- Born: Willard Goldsmith Rouse II 1910 Easton, Maryland, US
- Died: October 20, 1971 (aged 60–61) Franklin Park Mall, Toledo, Ohio, US
- Other name: Bill Rouse
- Known for: Land development, shopping malls
- Spouse: Katherine Parker
- Children: 2, including Willard Rouse III
- Parents: Willard Goldsmith Rouse; Lydia Agnes Robinson;
- Relatives: James Wilson Rouse (brother); Edward Norton (great-nephew);

= Willard Rouse II =

American real estate developer

Willard Goldsmith Rouse II (1910 - October 20, 1971) was an American real estate developer who supported and partnered with his brother Jim Rouse to develop malls, and planned communities.

Bill Rouse took on the role of supporter for his brother after the death of their parents in 1930. He funded his education, and secured Navy transport for him from Ernest L. Jahncke to return home from the University of Hawaii. He founded the Rouse Company with his brother.

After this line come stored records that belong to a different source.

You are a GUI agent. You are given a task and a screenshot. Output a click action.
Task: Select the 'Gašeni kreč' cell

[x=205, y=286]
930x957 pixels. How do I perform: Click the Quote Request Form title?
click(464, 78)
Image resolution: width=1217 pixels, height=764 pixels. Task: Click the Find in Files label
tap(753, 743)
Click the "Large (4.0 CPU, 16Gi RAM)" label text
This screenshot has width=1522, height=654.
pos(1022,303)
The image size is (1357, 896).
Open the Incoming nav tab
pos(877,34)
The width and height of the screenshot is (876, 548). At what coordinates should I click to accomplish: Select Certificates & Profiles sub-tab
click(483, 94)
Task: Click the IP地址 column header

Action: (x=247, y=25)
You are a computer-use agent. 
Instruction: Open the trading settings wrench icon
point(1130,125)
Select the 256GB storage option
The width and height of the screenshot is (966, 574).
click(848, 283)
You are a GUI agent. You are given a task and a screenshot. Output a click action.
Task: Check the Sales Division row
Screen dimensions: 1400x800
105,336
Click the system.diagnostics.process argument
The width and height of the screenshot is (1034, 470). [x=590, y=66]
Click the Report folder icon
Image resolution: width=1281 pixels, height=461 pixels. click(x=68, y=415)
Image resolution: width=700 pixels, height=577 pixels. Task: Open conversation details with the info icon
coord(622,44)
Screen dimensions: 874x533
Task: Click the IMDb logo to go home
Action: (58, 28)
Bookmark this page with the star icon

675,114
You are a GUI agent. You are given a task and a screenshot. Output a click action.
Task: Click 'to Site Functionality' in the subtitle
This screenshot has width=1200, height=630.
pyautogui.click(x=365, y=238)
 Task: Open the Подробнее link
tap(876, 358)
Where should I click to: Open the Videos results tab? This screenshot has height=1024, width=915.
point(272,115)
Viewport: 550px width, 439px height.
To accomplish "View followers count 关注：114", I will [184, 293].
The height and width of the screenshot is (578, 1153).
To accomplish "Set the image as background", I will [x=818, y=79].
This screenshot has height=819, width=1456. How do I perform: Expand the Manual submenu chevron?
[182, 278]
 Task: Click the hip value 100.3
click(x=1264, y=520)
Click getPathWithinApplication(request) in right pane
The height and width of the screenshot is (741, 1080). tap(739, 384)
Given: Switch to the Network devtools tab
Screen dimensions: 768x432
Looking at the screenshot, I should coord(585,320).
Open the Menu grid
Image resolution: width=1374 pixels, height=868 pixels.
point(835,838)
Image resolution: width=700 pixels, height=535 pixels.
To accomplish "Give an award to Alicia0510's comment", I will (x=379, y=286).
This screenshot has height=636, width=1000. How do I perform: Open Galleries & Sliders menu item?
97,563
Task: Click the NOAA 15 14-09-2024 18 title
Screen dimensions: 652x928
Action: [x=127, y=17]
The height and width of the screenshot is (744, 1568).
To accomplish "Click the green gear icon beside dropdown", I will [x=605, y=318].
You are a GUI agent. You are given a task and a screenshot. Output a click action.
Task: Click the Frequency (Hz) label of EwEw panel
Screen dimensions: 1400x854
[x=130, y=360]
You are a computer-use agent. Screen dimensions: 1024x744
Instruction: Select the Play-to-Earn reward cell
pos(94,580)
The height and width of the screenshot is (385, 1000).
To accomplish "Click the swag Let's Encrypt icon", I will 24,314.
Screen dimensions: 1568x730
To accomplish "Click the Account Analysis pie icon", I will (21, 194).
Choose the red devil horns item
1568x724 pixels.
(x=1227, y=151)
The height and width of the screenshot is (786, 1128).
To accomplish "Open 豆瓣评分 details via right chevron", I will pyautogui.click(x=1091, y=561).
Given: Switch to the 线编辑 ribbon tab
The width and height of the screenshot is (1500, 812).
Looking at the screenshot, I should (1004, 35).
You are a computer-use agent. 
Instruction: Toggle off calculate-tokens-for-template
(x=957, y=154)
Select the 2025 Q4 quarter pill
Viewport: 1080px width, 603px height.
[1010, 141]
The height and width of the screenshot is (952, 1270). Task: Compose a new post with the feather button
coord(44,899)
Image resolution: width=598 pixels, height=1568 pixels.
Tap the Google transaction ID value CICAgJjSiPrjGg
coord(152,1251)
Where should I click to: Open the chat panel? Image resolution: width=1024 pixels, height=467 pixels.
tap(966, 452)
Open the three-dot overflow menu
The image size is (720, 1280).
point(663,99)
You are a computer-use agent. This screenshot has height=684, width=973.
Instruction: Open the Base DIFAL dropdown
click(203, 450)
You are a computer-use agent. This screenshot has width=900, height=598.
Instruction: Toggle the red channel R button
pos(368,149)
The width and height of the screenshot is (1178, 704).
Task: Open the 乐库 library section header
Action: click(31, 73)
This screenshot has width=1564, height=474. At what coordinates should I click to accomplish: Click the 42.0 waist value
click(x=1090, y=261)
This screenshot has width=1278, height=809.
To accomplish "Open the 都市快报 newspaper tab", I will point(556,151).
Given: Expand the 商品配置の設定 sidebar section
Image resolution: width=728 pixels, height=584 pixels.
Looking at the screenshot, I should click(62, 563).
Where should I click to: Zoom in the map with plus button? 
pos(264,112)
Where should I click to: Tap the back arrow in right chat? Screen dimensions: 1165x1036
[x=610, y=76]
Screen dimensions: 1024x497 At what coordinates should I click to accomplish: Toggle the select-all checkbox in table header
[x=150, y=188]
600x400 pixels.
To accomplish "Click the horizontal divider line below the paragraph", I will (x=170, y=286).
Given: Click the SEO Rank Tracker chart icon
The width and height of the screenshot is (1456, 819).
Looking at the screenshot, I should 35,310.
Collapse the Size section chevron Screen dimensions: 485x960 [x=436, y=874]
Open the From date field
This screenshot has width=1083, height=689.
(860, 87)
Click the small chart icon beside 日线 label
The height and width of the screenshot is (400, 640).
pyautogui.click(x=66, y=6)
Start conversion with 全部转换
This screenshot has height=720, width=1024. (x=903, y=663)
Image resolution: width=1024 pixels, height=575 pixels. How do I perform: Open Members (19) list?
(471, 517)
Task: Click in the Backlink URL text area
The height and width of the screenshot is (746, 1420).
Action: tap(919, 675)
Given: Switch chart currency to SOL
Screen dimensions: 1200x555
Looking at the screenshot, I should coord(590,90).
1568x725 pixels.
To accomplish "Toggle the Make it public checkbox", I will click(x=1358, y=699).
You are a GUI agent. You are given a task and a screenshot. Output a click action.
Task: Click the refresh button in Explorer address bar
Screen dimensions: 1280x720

==Personal life and family==
Rouse was found dead in the restroom of a Rouse Mall project in Toledo, Ohio on 20 October 1971.

Rouse was the son of Lydia Agnes (née Robinson) and attorney Willard Goldsmith Rouse. His son is developer Willard Rouse. He was the brother of developer James Rouse and a great-uncle of actor Edward Norton.